The 118 contracts announced April 2 were for SEWP V's Groups B and C, for small and disadvantaged firms. The contracts went to 108 companies, with 10 winning in both groups.
Of the most recent SEWP V contracts awards, 14 were awarded to businesses operating in historically underutilized business zones, 25 went to business owned by service-disabled veterans, and 79 were awarded to other small businesses for server support or multi-functional devices.
The contracts are firm-fixed-price, indefinite delivery/indefinite quantity, with a $25 minimum per order of supplies or services, and a per contract maximum of $20 billion. Each contract will have an effective ordering period of 10 years, consisting of a five-year base period from May 1, 201, to April 30, 2020, and one five-year option to extend the period of performance through April 30, 2025.
On March 25, SEWP announced 84 companies in the GWAC's Group A for systems/servers and computer-based systems, and 48 for the Group D category that includes networking, security, video and conferencing.
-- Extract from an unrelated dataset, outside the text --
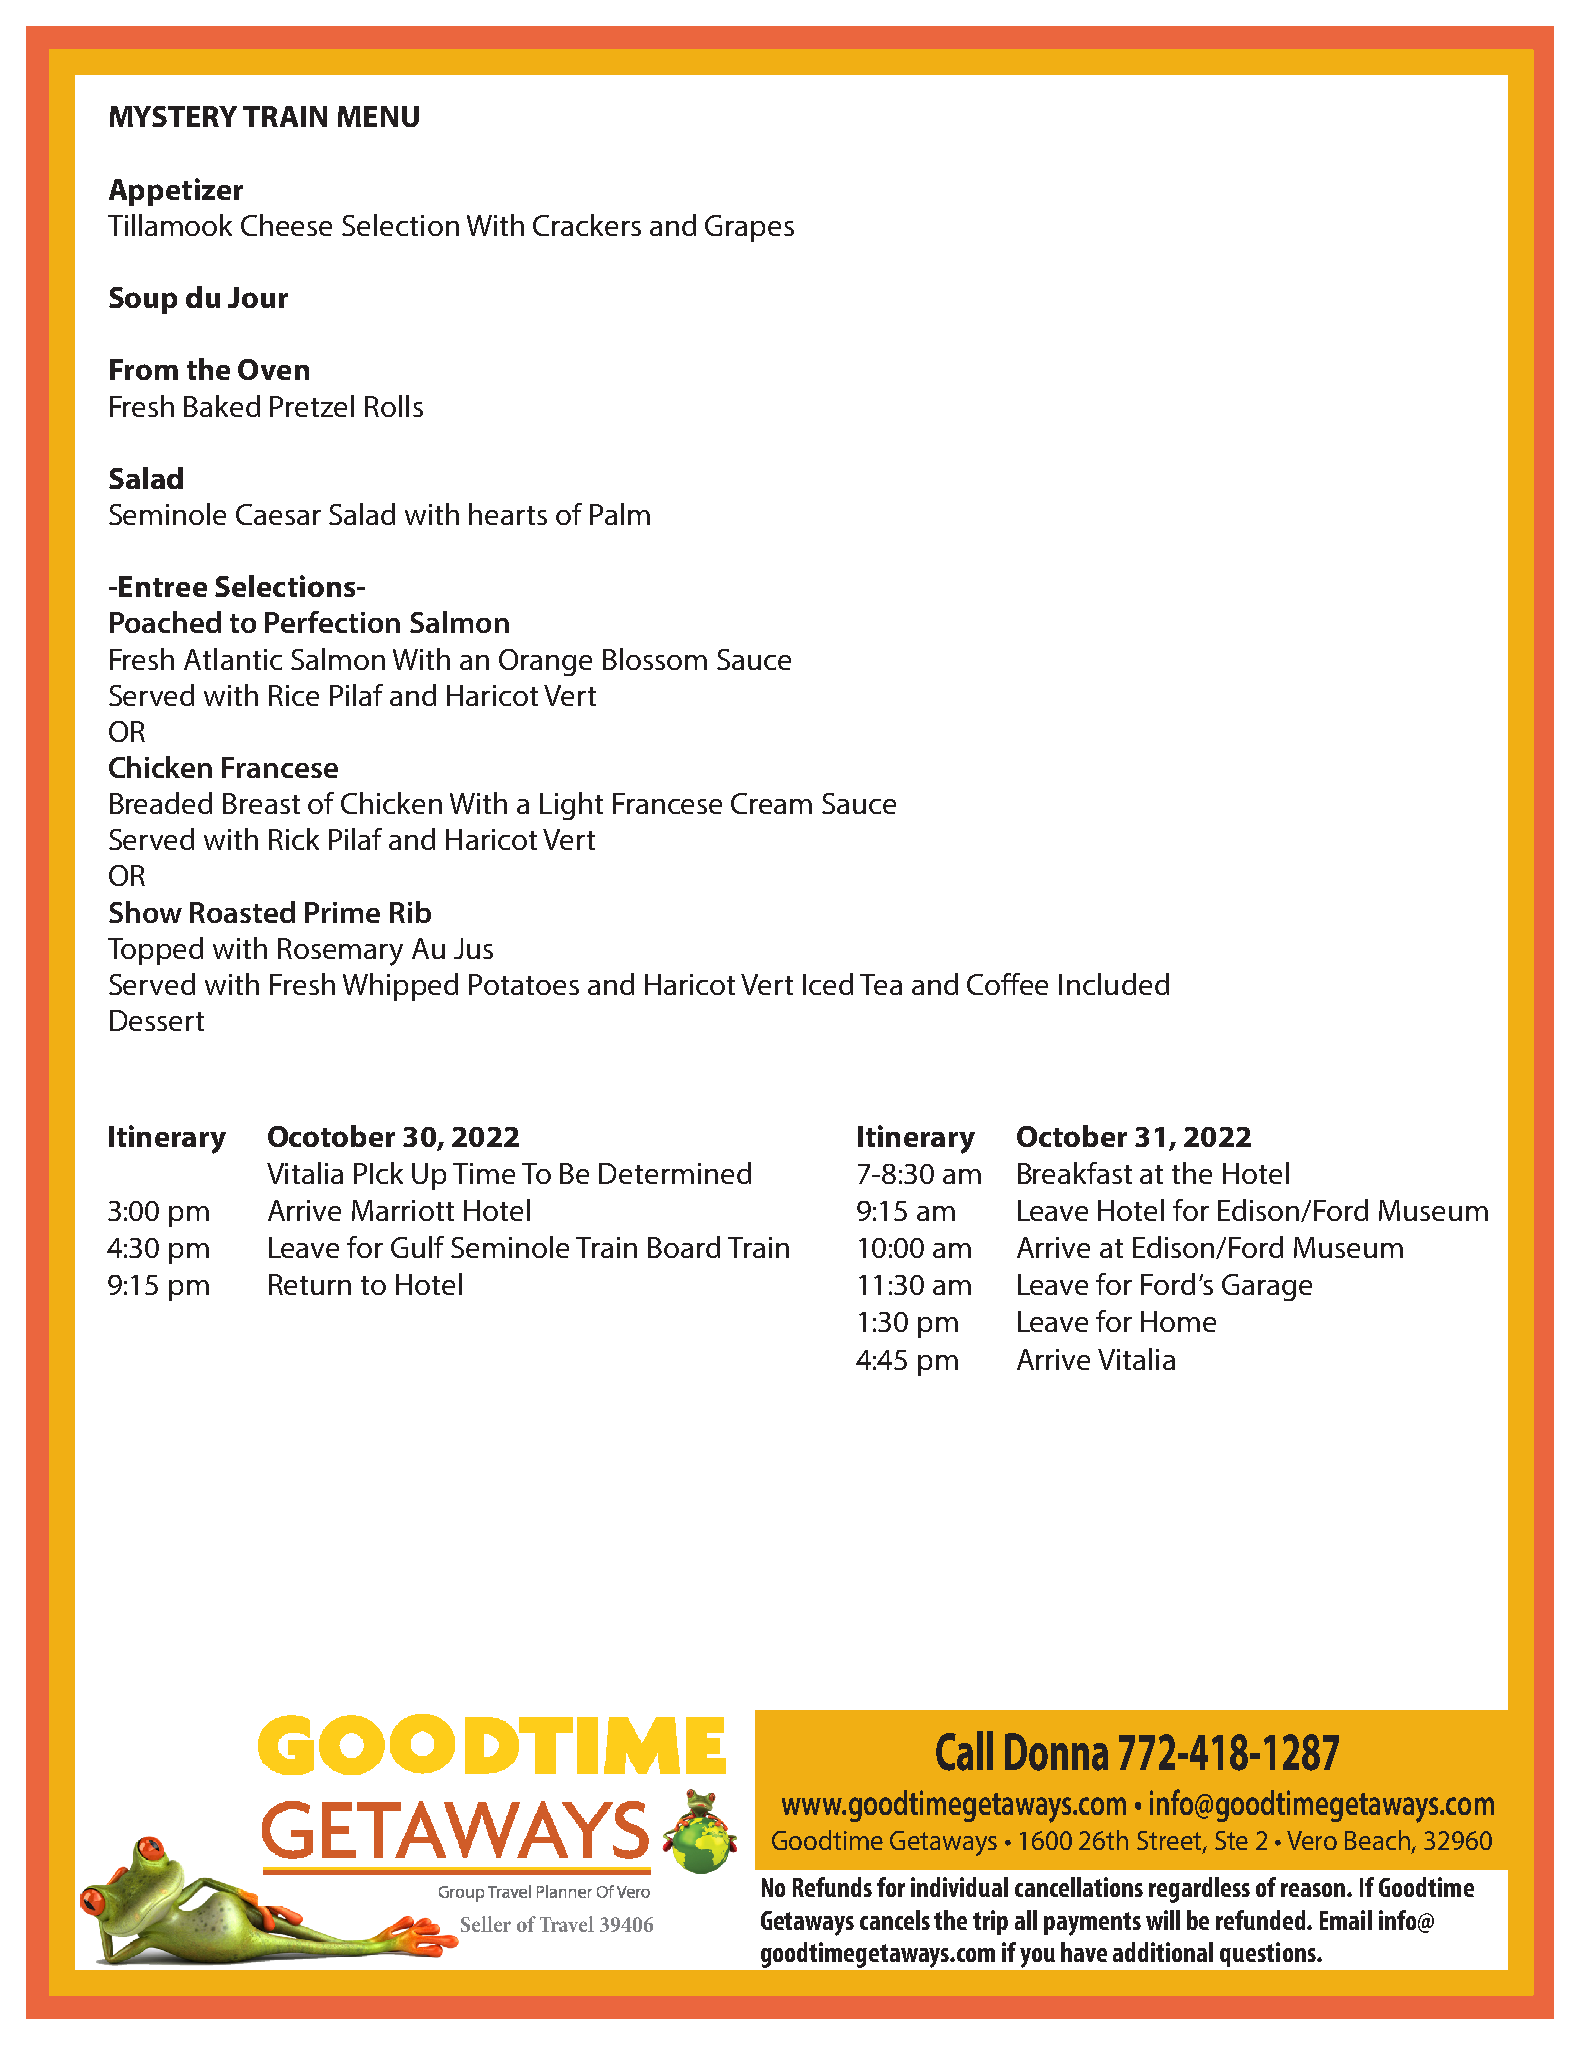 This screenshot has height=2045, width=1580. Describe the element at coordinates (684, 1247) in the screenshot. I see `Board` at that location.
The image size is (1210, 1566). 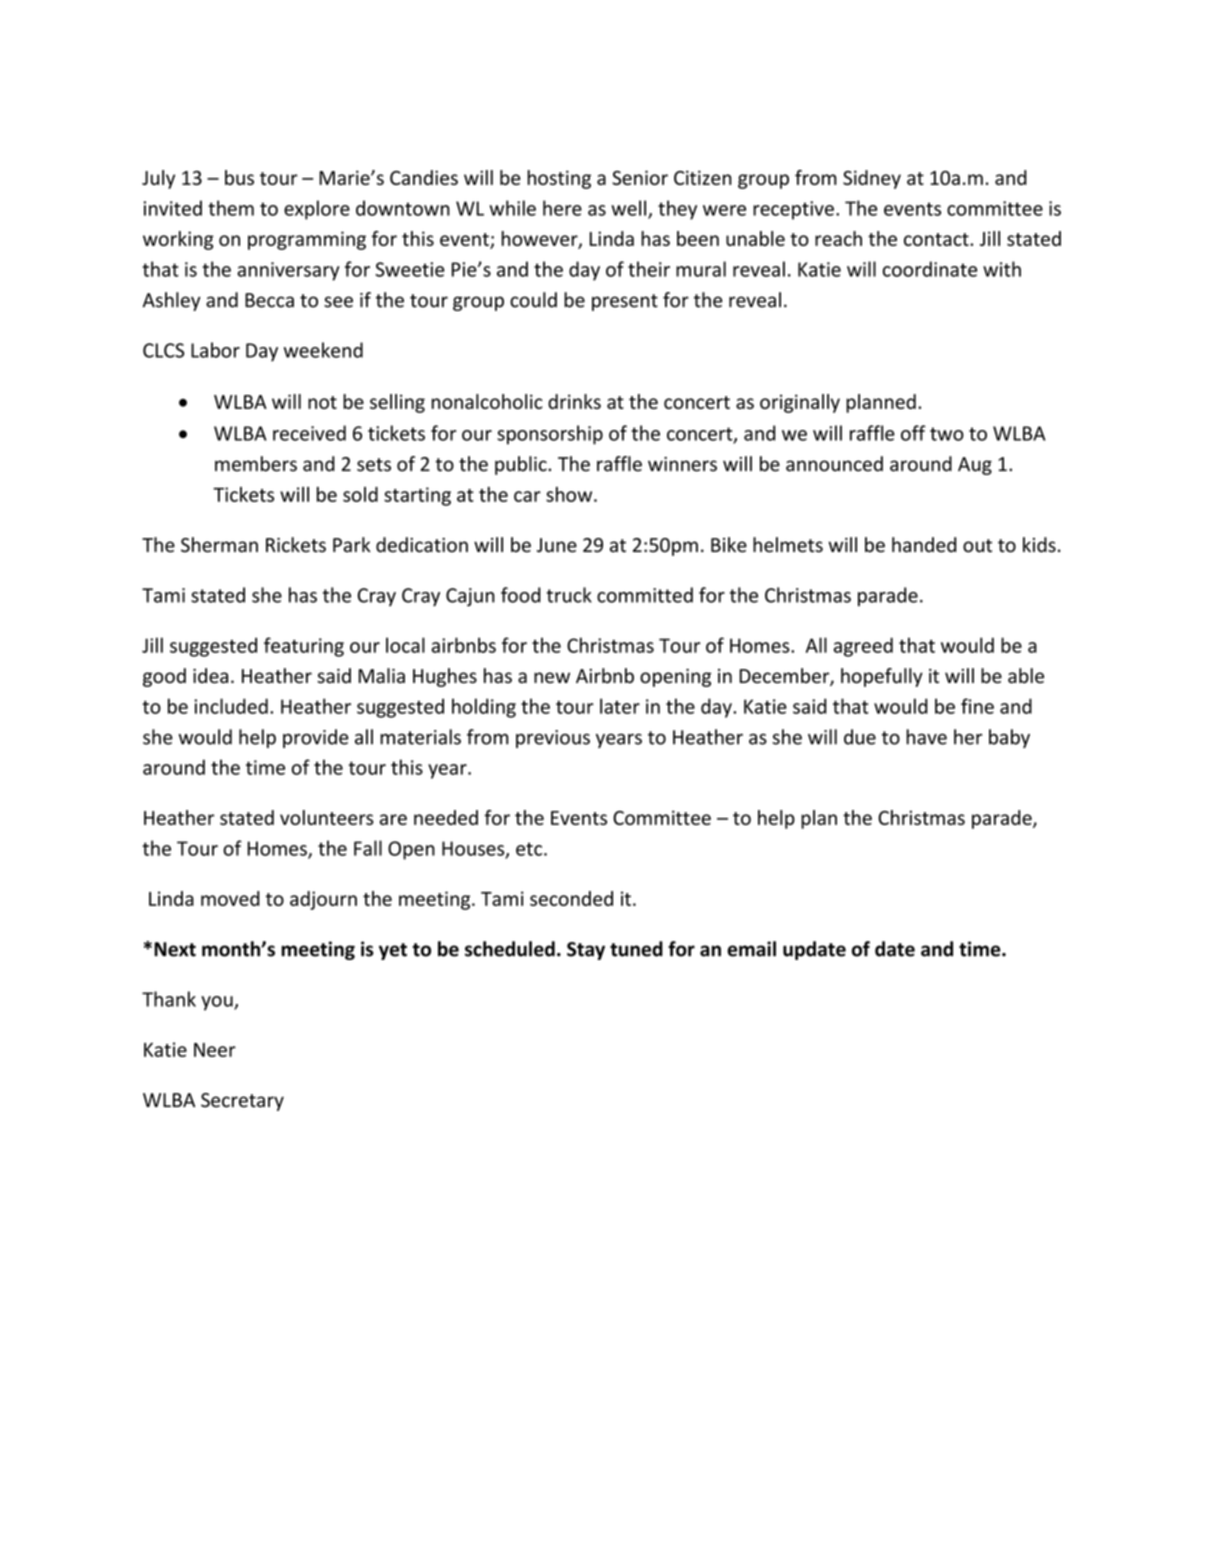 I want to click on Aug, so click(x=975, y=466).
18F offers RFP ghostwriting
The General Services Administration's digital incubator has extended another helping hand to contracting personnel, offering RFP ghostwriting and review as a service to federal agencies.
Through the new service, GSA 18F team members Chris Cairns and Robert Read said in a blog post, 18F can leverage the experience of more than 70 designers, developers and product specialists to assist in writing and reviewing agency RFPs.
According to Cairns and Read, the service is available on a cost-reimbursable basis under the authority of the Economy Act. A simple interagency agreement is all that's required to make us of the service.
Lab's spectrometer tech royalties surpass $10 million
The Pacific Northwest National Laboratory's royalties on a suite of mass spectrometer technologies have topped $10 million, according to the facility and its operator, Battelle.
According to the lab, this marks the first time that income tied to a specific technology developed at PNNL has reached such a level. PNNL said the income was earned from multiple licenses over nearly a 20-year period, with the annual amount steadily increasing over the past five years.
The analytical technologies, used to detect and measure very low levels of compounds and elements for environmental, national security and health applications, were developed at PNNL as well as at the Environmental Molecular Sciences Laboratory and DOE's Environmental Molecular Sciences Laboratory on the PNNL campus.
The lab said the earnings have been plowed back into new research programs, demonstration projects, laboratory equipment and staff at the Department of Energy national laboratory in Richland, or reinvested by Battelle in research-related activities consistent with its nonprofit mission.
Through licenses, PNNL said it has transferred the technology enhancements to many companies that manufacture and sell mass spectrometers to customers worldwide, including Agilent Technologies in Santa Clara, Calif.; Bruker Daltonics in Billerica, Mass.; Thermo Fisher Scientific in San Jose, Calif., and several others.